The Cube Operator • Given : a fact table F, an augmented table would be CUBE(F) and it adds a new value ‘*’, to each dimension. • * means any. It aggregates dimension in which it appears. • Border represents only a small addition to the volume of the CUBE. • A tuple of CUBE(F) that has ‘*’ in one or more dimension will have sum of values of that dependent attribute in all tuples in that dimension.
Aggregation Example of aggregation : Given fact table: • Sales (serialNo, date, dealer, price) • serialNo is a key, so aggregating over all dates, dealers or prices will still give just one result with that serialNo • Replace serialNo by two attributes : model and color (both non-key) • It could give total sales price for • a given model • a given color • a given dealer • a given date • To get average sales, add a new dimension cnt and replace price with val i.e. sum of prices over a category • Relation Sales now becomes: Sales (model, color, date, dealer, val, cnt)
Example of a tuple in both Sales and CUBE(Sales) would be: (‘Gobi’, ‘red’, ‘2001-05-21’, ‘Friendly-Fred’, 45000, 2) • Aggregating over all colors: (‘Gobi’, *, ‘2001-05-21’, ‘Friendly-Fred’, 152000, 7) • Aggregating over all colors and dealers: (‘Gobi’, *, ‘2001-05-21’, *, 2348000, 100) • Aggregating over all colors, times and dealers: (‘Gobi’, *, *, *, 1339800000, 58000) • Aggregating over all colors, times, dealers and models: (*, *, *, *, 3521727000, 198000) Aggregating over all dimensions tells us that the total sales of all models in all colors, over all time at all dealers is 198000 cars for a total price of $3521727000
Query and Tuple: • If the query specifies a value v for attribute a, then the tuple t has v in its component for a. • If the query groups by an attribute a, then t has a non-* value in its component for a. • If the query neither groups by an attribute a nor specifies a value a, then t has a * value in its component for a. • Example: • Query: SELECT color, AVG(price) FROM Sales WHERE model = ‘Gobi’ GROUP BY color; • Tuple: (‘Gobi’, c, *, *, v, n)

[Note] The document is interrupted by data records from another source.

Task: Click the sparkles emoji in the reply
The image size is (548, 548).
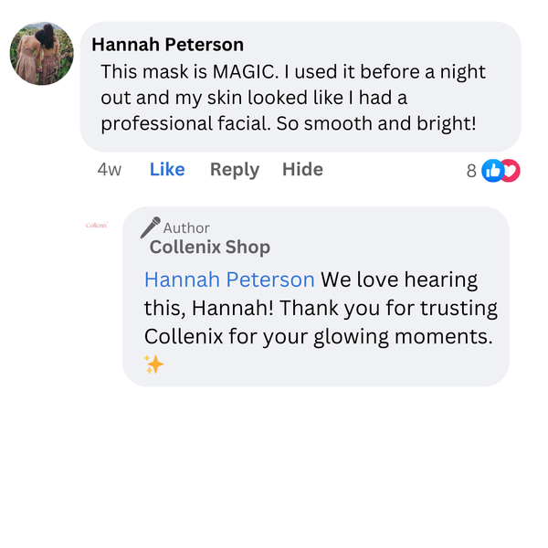Action: tap(153, 364)
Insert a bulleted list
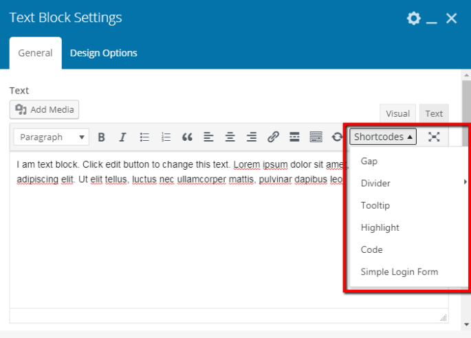The image size is (471, 338). pos(144,137)
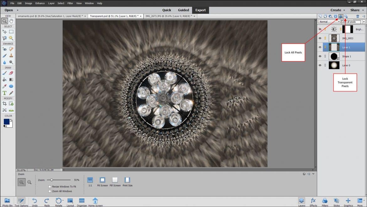Image resolution: width=367 pixels, height=207 pixels.
Task: Select the Crop tool
Action: pyautogui.click(x=5, y=104)
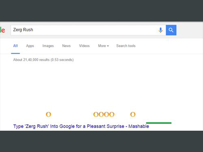203x152 pixels.
Task: Click the rightmost lone orange O
Action: (x=133, y=115)
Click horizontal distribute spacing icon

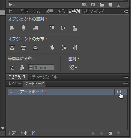22,68
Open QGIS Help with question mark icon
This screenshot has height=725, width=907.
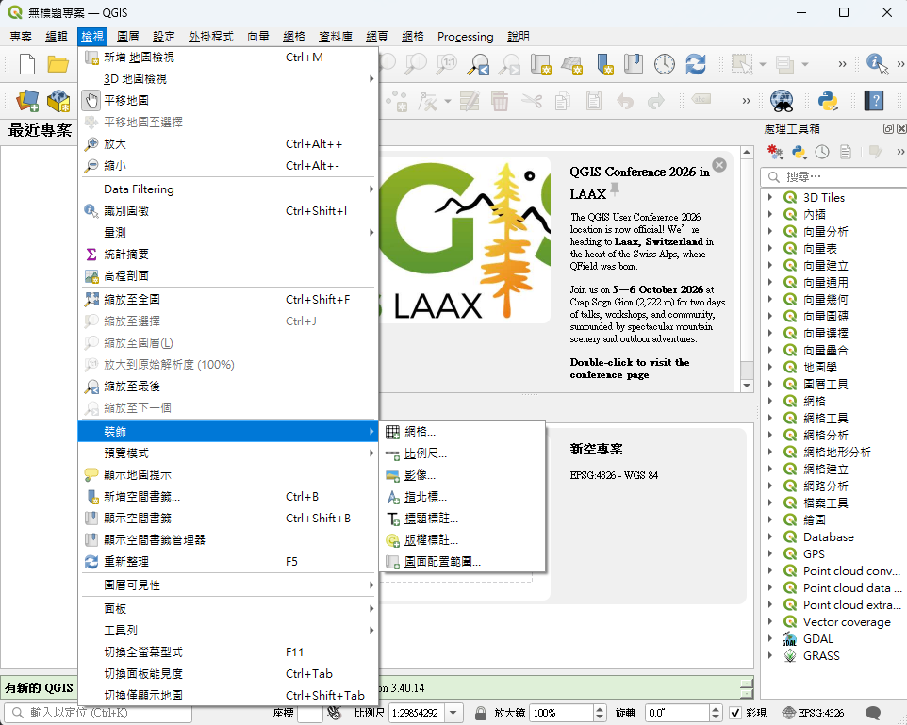[876, 101]
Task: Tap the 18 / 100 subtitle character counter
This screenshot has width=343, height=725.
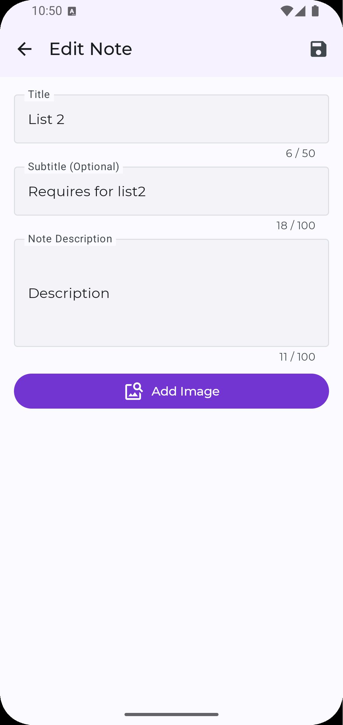Action: pos(296,225)
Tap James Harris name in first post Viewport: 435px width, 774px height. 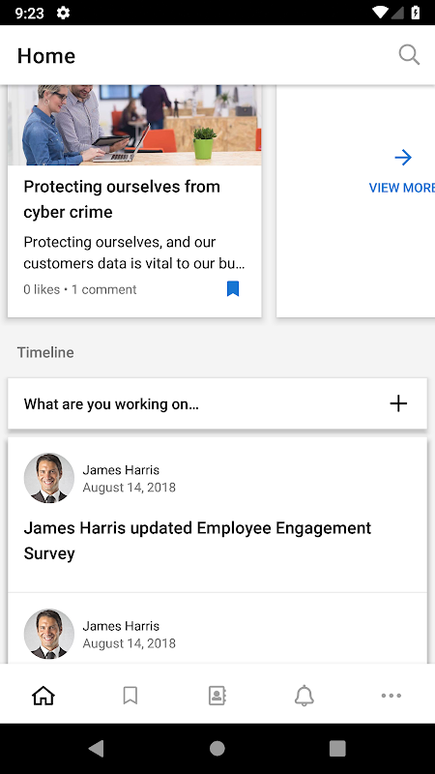[x=121, y=470]
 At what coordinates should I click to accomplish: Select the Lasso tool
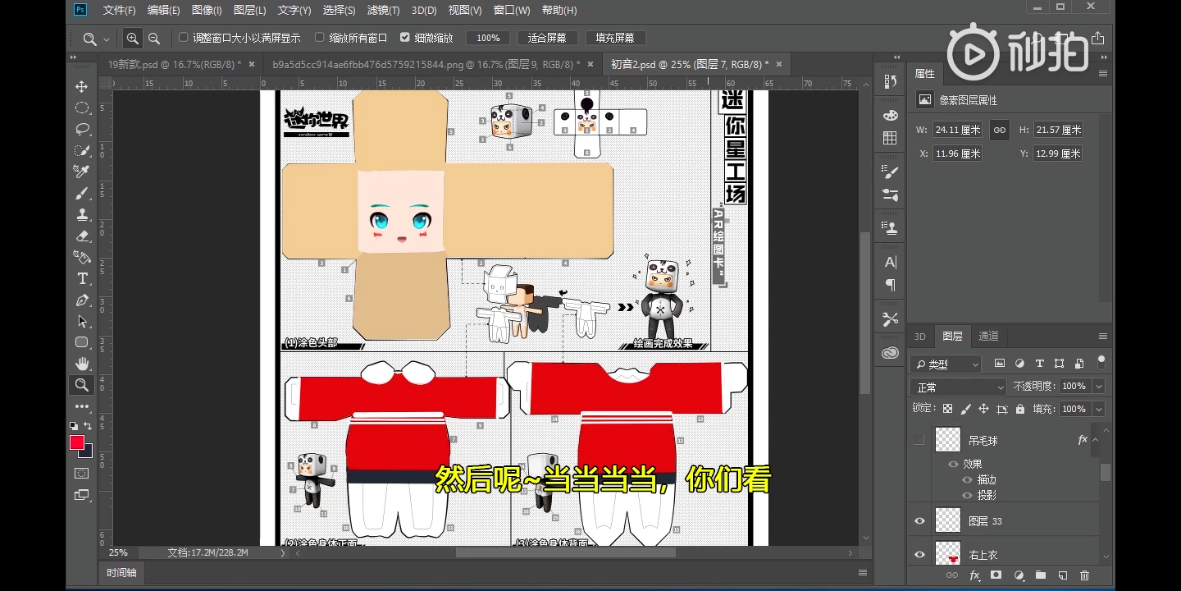coord(82,130)
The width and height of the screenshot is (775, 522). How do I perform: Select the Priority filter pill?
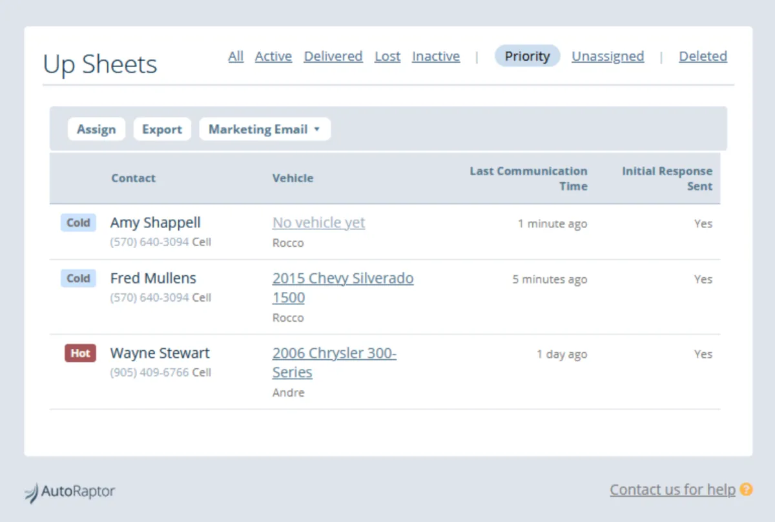[527, 56]
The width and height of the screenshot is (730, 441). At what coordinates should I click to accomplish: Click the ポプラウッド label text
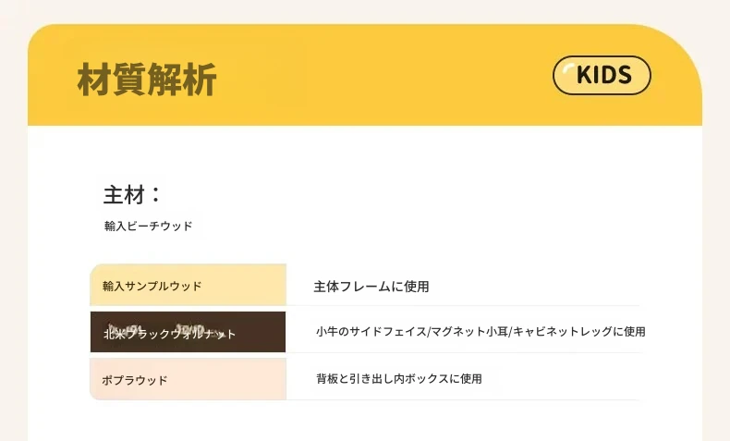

Cube implementation by Materialized Views • Until now, we assumed that queries choose to aggregate completely in a dimension or not to aggregate at all. • Some dimensions can have many degrees of granularity. Example: • days can be aggregated by weeks, months, quarters or years • As number of choices of grouping increases, cost of storing the results increases too. • Answer to this is : chose some materialized views of the data cube.
Materialized Views • A materialized view is the result of some query, which we choose to store in the database, rather than reconstructing it as needed in response to queries. • Coarser the partition, the less space materialized view takes. • To use a view to answer a query, the view must not partition any more coarser than the query does. • Example: Group dates by months and dealers by city • INSERT INTO SalesV1 SELECT model, color, month, city, SUM(val) AS val, SUM(cnt) AS cnt FROM Sales JOIN Dealers on dealer = name GROUP BY model, color, month, city; • Example: Group dates by weeks and dealers by state and over all colors • INSERT INTO SalesV2 SELECT model, week, state, SUM(val) AS val, SUM(cnt) AS cnt FROM Sales JOIN Dealers on dealer = name GROUP BY model, week, state;
Queries using materialized view Q1 : SELECT model, SUM(val) FROM Sales GROUP BY model; can be answered by: SELECT model, SUM(val) FROM SalesV1 GROUP BY model; or SELECT model, SUM(val) FROM SalesV2 GROUP BY model; Q2 : SELECT model, year, state, SUM(val) FROM Sales JOIN Dealers ON dealer = name GROUP BY model, year, state; can only be answered by: SELECT model, year, state, SUM(val) FROM SalesV1 GROUP BY model, year, state; Q3 : SELECT model, color, date, SUM(val) FROM Sales GROUP BY model, color, date; can be answered by neither SalesV1 nor SalesV2.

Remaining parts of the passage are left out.